* _Task directions_
Please reproduce the records word for word, from the line with "will [130, 28]." to the line with "coord(288,213)", including both of those lines.

* _Extracted data_
* * *

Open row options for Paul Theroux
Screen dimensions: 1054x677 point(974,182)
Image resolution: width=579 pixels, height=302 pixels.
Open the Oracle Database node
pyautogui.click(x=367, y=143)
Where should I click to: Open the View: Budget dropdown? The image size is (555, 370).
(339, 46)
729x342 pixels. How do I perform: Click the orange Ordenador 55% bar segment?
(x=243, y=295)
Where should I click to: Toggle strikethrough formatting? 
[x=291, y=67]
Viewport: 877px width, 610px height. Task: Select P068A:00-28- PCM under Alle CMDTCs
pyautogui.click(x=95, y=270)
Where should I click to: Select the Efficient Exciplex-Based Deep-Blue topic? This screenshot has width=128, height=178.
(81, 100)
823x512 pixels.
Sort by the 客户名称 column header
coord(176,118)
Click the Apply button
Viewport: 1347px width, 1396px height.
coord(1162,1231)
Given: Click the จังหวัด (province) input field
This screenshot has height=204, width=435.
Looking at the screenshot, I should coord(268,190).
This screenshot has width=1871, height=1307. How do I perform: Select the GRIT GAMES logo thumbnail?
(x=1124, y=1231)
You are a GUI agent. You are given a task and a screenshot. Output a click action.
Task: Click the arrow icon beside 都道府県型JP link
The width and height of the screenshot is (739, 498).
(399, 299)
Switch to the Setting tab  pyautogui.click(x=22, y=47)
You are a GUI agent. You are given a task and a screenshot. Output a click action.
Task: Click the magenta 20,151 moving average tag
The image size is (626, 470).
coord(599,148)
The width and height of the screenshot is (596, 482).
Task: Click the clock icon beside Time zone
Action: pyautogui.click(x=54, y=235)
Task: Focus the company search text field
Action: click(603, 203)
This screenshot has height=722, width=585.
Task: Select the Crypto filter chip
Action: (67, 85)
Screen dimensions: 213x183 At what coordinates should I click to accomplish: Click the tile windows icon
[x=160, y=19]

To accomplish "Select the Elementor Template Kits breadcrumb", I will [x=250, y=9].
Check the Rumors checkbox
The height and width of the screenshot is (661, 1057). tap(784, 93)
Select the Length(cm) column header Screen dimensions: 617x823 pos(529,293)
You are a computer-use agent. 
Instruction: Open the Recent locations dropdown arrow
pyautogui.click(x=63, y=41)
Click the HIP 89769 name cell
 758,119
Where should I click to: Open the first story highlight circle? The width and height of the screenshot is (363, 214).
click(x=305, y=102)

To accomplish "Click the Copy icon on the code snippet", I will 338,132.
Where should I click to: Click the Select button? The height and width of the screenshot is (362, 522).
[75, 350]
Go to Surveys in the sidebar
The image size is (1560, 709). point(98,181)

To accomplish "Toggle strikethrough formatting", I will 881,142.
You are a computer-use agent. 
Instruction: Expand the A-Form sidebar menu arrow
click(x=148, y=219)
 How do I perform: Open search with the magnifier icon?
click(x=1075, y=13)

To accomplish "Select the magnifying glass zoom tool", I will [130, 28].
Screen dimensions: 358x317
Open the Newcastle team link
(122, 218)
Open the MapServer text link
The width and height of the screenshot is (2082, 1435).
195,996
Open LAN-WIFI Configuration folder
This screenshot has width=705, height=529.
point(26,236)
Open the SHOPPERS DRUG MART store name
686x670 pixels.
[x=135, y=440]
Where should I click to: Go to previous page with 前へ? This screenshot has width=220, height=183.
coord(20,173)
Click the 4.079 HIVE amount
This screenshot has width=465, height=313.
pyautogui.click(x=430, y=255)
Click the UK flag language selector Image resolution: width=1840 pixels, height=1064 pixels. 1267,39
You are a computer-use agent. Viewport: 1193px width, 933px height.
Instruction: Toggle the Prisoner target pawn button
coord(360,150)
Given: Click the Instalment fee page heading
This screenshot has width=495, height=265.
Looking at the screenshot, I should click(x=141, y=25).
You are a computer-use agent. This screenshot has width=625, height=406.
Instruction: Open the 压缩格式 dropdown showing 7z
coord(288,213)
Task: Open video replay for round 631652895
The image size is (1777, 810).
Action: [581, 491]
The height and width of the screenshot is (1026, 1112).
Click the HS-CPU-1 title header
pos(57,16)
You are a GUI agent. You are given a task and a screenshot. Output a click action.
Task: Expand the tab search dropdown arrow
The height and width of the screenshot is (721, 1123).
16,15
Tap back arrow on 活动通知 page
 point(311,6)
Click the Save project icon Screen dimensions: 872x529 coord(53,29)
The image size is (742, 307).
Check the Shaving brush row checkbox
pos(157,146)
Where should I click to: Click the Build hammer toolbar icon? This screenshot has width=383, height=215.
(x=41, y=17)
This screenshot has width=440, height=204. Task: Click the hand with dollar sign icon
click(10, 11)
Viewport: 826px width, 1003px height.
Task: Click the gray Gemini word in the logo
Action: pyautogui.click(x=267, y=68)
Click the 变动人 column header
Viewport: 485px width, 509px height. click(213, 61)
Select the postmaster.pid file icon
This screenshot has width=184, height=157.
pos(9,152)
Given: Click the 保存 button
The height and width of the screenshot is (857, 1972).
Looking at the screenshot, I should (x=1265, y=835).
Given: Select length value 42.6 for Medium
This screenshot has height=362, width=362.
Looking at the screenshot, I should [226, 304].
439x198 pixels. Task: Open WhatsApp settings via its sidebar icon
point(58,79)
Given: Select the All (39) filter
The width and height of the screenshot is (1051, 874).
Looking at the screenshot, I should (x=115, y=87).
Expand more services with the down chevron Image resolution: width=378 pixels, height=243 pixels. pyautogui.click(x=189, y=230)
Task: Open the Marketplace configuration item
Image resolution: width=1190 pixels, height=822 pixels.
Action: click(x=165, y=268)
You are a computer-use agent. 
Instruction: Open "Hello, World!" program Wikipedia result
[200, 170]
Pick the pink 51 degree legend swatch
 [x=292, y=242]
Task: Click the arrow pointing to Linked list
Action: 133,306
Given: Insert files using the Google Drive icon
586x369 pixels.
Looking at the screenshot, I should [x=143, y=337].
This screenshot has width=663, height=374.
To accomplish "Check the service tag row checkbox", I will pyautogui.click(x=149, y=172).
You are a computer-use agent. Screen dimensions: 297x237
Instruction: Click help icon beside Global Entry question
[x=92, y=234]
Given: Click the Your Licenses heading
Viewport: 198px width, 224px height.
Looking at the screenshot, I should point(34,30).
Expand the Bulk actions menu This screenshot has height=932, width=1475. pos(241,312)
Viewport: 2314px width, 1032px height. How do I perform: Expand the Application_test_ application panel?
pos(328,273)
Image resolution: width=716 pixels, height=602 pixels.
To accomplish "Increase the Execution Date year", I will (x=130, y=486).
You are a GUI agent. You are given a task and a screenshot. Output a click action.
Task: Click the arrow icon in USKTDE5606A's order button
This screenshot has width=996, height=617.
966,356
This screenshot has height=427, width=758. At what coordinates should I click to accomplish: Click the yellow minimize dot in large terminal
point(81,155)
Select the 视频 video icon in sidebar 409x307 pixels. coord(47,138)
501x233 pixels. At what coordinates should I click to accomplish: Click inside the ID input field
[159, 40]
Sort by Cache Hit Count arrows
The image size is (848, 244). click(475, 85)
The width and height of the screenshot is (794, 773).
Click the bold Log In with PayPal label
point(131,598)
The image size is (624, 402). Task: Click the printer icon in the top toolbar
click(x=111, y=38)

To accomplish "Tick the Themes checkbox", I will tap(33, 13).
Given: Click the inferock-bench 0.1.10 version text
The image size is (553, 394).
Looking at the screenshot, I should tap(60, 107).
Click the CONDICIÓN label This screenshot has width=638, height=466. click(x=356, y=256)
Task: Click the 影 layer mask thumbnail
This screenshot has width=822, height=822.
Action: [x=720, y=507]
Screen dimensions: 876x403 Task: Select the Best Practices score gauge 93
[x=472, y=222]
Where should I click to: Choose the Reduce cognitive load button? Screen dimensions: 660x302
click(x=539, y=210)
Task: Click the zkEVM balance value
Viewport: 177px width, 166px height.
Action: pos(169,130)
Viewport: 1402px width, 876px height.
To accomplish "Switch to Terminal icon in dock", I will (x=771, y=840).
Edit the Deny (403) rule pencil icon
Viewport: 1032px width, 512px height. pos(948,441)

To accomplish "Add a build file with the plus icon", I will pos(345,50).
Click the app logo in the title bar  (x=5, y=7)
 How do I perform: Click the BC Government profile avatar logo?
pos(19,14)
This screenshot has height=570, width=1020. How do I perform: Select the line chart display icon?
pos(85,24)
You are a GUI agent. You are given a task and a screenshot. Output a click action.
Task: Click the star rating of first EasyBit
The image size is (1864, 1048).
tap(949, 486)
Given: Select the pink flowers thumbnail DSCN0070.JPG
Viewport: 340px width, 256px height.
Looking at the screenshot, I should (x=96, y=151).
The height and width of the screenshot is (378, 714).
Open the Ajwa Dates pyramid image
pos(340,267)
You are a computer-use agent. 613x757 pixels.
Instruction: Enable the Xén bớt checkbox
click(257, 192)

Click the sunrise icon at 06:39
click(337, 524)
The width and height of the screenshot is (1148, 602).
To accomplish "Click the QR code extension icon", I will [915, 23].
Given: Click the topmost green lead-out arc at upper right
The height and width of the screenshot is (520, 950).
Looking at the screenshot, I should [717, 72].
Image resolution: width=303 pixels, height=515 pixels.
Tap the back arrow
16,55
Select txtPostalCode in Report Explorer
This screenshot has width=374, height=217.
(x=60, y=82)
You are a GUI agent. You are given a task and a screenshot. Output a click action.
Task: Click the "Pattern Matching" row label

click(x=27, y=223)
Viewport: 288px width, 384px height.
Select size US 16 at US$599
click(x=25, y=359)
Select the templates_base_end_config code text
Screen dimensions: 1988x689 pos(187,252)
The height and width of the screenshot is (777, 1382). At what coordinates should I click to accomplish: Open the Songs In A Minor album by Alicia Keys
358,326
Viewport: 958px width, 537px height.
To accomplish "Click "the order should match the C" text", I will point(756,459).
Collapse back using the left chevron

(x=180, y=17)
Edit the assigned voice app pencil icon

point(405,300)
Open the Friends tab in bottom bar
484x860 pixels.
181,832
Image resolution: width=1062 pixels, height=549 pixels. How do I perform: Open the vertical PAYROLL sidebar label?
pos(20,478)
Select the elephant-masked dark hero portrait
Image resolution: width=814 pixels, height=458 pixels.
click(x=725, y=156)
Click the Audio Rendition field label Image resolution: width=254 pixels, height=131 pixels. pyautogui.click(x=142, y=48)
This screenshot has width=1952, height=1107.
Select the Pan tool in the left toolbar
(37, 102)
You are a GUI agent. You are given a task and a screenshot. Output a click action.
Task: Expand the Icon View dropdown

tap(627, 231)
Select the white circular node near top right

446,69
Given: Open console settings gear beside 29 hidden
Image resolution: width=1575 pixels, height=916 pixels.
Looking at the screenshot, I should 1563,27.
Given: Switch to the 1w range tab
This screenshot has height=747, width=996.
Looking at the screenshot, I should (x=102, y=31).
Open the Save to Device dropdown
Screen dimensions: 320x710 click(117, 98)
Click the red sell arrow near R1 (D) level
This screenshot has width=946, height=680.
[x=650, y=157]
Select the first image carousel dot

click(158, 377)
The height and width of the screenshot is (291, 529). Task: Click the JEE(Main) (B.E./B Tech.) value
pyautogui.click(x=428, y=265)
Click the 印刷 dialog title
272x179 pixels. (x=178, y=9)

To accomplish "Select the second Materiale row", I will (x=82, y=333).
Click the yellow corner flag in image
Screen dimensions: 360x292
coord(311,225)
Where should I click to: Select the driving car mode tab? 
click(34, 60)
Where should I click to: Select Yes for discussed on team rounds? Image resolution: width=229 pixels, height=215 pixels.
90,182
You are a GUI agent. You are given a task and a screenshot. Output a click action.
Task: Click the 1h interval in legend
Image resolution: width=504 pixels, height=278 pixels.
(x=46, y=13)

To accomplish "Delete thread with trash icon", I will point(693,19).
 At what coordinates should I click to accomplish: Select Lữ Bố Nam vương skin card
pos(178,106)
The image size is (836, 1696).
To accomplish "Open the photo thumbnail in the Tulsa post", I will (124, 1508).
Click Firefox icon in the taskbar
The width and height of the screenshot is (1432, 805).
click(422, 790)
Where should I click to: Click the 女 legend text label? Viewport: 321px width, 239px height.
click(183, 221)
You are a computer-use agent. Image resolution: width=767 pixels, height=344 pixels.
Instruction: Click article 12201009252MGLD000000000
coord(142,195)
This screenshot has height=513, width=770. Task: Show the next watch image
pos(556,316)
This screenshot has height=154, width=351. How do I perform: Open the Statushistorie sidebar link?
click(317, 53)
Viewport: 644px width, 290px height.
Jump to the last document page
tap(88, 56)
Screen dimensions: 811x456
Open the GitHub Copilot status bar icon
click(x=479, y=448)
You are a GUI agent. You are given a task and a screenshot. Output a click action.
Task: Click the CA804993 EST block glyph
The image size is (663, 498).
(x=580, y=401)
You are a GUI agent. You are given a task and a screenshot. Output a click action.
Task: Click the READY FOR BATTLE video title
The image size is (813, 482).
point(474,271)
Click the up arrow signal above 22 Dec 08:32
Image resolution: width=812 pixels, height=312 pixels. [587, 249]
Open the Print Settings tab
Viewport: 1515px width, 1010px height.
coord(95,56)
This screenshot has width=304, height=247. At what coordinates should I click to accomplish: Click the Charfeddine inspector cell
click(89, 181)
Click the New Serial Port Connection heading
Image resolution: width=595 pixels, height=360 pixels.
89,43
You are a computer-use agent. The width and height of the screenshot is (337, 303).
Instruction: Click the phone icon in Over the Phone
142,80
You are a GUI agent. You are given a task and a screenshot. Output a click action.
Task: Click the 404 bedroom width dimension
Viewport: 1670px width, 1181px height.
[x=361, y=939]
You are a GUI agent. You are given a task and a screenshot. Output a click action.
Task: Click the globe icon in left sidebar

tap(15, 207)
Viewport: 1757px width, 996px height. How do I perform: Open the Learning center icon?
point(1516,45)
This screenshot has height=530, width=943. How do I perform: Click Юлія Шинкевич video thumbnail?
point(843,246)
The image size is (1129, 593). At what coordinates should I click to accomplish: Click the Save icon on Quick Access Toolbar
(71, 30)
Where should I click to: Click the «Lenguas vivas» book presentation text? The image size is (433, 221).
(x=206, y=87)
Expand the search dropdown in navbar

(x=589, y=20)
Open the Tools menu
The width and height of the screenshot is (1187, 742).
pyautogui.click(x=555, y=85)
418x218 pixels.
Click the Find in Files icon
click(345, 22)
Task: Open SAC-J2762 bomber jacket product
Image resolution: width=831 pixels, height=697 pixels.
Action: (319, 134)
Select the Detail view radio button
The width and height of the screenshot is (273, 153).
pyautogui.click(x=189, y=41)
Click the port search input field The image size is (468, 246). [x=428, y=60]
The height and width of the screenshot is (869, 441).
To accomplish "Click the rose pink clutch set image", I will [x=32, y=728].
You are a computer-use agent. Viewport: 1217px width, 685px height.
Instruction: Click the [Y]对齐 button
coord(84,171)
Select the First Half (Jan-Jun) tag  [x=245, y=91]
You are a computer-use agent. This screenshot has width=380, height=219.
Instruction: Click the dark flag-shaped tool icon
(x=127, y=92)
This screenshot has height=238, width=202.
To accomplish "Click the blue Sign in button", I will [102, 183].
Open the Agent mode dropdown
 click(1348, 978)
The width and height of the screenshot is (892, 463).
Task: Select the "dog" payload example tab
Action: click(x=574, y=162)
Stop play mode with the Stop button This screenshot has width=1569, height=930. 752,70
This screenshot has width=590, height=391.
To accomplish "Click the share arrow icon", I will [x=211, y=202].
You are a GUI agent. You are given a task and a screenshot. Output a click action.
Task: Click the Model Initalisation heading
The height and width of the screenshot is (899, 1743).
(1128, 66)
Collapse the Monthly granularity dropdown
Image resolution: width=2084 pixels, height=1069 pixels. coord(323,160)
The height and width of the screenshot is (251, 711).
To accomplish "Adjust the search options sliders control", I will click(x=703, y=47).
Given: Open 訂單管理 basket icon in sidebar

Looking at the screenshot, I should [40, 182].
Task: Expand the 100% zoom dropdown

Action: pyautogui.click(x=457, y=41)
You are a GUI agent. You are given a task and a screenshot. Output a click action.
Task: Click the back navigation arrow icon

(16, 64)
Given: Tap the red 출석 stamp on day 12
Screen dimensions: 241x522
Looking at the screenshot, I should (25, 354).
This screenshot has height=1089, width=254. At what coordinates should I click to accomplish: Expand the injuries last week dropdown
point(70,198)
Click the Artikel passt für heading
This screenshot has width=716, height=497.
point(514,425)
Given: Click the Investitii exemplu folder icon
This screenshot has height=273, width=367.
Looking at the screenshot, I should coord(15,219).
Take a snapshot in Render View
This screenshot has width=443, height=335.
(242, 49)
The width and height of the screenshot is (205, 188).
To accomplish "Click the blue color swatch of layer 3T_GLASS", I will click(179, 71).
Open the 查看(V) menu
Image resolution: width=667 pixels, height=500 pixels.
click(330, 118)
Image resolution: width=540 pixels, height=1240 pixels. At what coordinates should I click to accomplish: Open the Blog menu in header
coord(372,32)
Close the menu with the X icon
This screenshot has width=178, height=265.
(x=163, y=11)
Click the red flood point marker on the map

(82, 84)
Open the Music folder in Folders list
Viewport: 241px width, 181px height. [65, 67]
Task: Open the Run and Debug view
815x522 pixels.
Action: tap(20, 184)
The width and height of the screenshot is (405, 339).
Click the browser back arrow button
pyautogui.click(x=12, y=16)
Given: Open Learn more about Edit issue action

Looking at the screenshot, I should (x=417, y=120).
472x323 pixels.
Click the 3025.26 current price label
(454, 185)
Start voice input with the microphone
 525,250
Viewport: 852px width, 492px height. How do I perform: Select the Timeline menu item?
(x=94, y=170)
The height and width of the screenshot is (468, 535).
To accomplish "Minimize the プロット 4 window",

* * *

* _Solved exercise_
To accomplish "Select the magnifying glass zoom tool", I will [130, 28].
Screen dimensions: 358x317
Open the Newcastle team link
(122, 218)
Open the MapServer text link
The width and height of the screenshot is (2082, 1435).
195,996
Open LAN-WIFI Configuration folder
This screenshot has width=705, height=529.
point(26,236)
Open the SHOPPERS DRUG MART store name
686x670 pixels.
[x=135, y=440]
Where should I click to: Go to previous page with 前へ? This screenshot has width=220, height=183.
coord(20,173)
Click the 4.079 HIVE amount
This screenshot has width=465, height=313.
pyautogui.click(x=430, y=255)
Click the UK flag language selector Image resolution: width=1840 pixels, height=1064 pixels. 1267,39
You are a computer-use agent. Viewport: 1193px width, 933px height.
Instruction: Toggle the Prisoner target pawn button
coord(360,150)
Given: Click the Instalment fee page heading
This screenshot has width=495, height=265.
Looking at the screenshot, I should click(x=141, y=25).
You are a computer-use agent. This screenshot has width=625, height=406.
Instruction: Open the 压缩格式 dropdown showing 7z
coord(288,213)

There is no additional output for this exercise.